■ Problem:
From the line containing "Screen dimensions: 415x1242" down to the line containing "Given: Click the logo icon at bottom left" in the records below, reproduce every line exactly, ends included, and omit all others.

■ Supplied entries:
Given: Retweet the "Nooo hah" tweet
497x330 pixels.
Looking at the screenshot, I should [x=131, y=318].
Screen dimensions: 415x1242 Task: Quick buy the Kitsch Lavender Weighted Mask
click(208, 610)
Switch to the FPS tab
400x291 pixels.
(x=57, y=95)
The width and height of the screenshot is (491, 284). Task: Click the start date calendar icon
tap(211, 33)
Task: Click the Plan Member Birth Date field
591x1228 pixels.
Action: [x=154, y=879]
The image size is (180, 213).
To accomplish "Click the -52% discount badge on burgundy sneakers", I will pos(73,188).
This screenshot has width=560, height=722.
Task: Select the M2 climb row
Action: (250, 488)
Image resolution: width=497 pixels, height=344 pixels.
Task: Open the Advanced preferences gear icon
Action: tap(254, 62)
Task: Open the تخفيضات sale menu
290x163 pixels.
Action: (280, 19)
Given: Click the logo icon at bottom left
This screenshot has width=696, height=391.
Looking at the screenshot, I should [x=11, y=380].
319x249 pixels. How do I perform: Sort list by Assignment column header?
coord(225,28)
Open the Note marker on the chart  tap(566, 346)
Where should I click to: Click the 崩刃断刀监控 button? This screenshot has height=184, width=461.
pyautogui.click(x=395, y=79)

■ Your solution:
Screen dimensions: 415x1242 Task: Quick buy the Kitsch Lavender Weighted Mask
click(208, 610)
Switch to the FPS tab
400x291 pixels.
(x=57, y=95)
The width and height of the screenshot is (491, 284). Task: Click the start date calendar icon
tap(211, 33)
Task: Click the Plan Member Birth Date field
591x1228 pixels.
Action: [x=154, y=879]
The image size is (180, 213).
To accomplish "Click the -52% discount badge on burgundy sneakers", I will pos(73,188).
This screenshot has width=560, height=722.
Task: Select the M2 climb row
Action: (250, 488)
Image resolution: width=497 pixels, height=344 pixels.
Task: Open the Advanced preferences gear icon
Action: tap(254, 62)
Task: Open the تخفيضات sale menu
290x163 pixels.
Action: (280, 19)
Given: Click the logo icon at bottom left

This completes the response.